[Begin]

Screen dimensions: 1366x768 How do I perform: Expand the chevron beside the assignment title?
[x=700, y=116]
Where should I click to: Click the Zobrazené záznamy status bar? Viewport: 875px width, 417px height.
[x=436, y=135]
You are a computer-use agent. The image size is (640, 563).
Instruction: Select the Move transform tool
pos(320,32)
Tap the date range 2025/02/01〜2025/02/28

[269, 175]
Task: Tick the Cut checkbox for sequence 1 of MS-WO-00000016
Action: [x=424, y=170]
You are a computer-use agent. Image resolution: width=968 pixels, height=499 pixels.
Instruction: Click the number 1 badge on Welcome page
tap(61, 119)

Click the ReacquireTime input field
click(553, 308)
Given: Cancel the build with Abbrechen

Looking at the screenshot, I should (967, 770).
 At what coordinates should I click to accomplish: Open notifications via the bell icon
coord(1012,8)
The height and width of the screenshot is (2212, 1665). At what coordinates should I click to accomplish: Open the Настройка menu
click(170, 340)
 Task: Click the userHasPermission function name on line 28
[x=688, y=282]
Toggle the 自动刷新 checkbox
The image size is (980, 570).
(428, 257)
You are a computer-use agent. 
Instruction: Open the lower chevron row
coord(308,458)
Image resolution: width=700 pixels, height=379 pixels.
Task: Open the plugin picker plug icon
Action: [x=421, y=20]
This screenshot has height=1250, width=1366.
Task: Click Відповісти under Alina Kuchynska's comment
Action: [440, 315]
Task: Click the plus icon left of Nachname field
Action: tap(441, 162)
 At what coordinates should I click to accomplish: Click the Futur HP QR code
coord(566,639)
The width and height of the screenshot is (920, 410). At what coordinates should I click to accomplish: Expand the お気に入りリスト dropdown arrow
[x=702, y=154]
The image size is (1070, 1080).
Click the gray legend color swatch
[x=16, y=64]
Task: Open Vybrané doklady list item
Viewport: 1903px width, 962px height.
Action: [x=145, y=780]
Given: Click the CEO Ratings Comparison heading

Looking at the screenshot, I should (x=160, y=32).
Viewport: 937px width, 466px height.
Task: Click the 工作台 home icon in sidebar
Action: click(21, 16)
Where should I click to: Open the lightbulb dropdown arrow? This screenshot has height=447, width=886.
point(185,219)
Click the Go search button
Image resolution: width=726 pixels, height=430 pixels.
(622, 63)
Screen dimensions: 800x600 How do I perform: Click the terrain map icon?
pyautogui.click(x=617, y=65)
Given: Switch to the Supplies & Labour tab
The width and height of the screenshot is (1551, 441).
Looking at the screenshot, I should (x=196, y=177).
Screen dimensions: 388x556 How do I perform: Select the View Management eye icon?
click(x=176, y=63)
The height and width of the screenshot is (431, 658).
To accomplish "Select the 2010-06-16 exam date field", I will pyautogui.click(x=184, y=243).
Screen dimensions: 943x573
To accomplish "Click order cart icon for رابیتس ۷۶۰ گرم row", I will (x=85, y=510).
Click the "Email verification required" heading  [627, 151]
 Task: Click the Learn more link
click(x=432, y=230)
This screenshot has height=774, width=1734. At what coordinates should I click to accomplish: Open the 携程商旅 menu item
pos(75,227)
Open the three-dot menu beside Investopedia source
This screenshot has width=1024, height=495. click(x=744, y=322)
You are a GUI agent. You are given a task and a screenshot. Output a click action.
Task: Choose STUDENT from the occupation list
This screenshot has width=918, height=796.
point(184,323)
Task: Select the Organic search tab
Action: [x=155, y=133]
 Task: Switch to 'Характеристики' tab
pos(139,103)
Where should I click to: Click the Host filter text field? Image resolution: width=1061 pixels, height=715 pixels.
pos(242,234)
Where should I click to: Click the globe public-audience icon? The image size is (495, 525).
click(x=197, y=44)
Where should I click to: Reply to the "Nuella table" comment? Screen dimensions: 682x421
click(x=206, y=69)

[End]

Please swap "Screen dimensions" for "Display size" everywhere it appears in the material and give all of the material again with nothing else changed.

▶ [IN RESPONSE]:
Display size: 1366x768 How do I perform: Expand the chevron beside the assignment title?
[x=700, y=116]
Where should I click to: Click the Zobrazené záznamy status bar? Viewport: 875px width, 417px height.
[x=436, y=135]
You are a computer-use agent. The image size is (640, 563).
Instruction: Select the Move transform tool
pos(320,32)
Tap the date range 2025/02/01〜2025/02/28

[269, 175]
Task: Tick the Cut checkbox for sequence 1 of MS-WO-00000016
Action: [x=424, y=170]
You are a computer-use agent. Image resolution: width=968 pixels, height=499 pixels.
Instruction: Click the number 1 badge on Welcome page
tap(61, 119)

Click the ReacquireTime input field
click(553, 308)
Given: Cancel the build with Abbrechen

Looking at the screenshot, I should (967, 770).
 At what coordinates should I click to accomplish: Open notifications via the bell icon
coord(1012,8)
The height and width of the screenshot is (2212, 1665). At what coordinates should I click to accomplish: Open the Настройка menu
click(170, 340)
 Task: Click the userHasPermission function name on line 28
[x=688, y=282]
Toggle the 自动刷新 checkbox
The image size is (980, 570).
(428, 257)
You are a computer-use agent. 
Instruction: Open the lower chevron row
coord(308,458)
Image resolution: width=700 pixels, height=379 pixels.
Task: Open the plugin picker plug icon
Action: [x=421, y=20]
This screenshot has height=1250, width=1366.
Task: Click Відповісти under Alina Kuchynska's comment
Action: [440, 315]
Task: Click the plus icon left of Nachname field
Action: tap(441, 162)
 At what coordinates should I click to accomplish: Click the Futur HP QR code
coord(566,639)
The width and height of the screenshot is (920, 410). At what coordinates should I click to accomplish: Expand the お気に入りリスト dropdown arrow
[x=702, y=154]
The image size is (1070, 1080).
Click the gray legend color swatch
[x=16, y=64]
Task: Open Vybrané doklady list item
Viewport: 1903px width, 962px height.
Action: [x=145, y=780]
Given: Click the CEO Ratings Comparison heading

Looking at the screenshot, I should (x=160, y=32).
Viewport: 937px width, 466px height.
Task: Click the 工作台 home icon in sidebar
Action: click(21, 16)
Where should I click to: Open the lightbulb dropdown arrow? This screenshot has height=447, width=886.
point(185,219)
Click the Go search button
Image resolution: width=726 pixels, height=430 pixels.
(622, 63)
Display size: 800x600 How do I perform: Click the terrain map icon?
pyautogui.click(x=617, y=65)
Given: Switch to the Supplies & Labour tab
The width and height of the screenshot is (1551, 441).
Looking at the screenshot, I should (x=196, y=177).
Display size: 388x556 How do I perform: Select the View Management eye icon?
click(x=176, y=63)
The height and width of the screenshot is (431, 658).
To accomplish "Select the 2010-06-16 exam date field", I will pyautogui.click(x=184, y=243).
Display size: 943x573
To accomplish "Click order cart icon for رابیتس ۷۶۰ گرم row", I will (x=85, y=510).
Click the "Email verification required" heading  [627, 151]
 Task: Click the Learn more link
click(x=432, y=230)
This screenshot has height=774, width=1734. At what coordinates should I click to accomplish: Open the 携程商旅 menu item
pos(75,227)
Open the three-dot menu beside Investopedia source
This screenshot has width=1024, height=495. click(x=744, y=322)
You are a GUI agent. You are given a task and a screenshot. Output a click action.
Task: Choose STUDENT from the occupation list
This screenshot has width=918, height=796.
point(184,323)
Task: Select the Organic search tab
Action: [x=155, y=133]
 Task: Switch to 'Характеристики' tab
pos(139,103)
Where should I click to: Click the Host filter text field? Image resolution: width=1061 pixels, height=715 pixels.
pos(242,234)
Where should I click to: Click the globe public-audience icon? The image size is (495, 525).
click(x=197, y=44)
Where should I click to: Reply to the "Nuella table" comment? Display size: 682x421
click(x=206, y=69)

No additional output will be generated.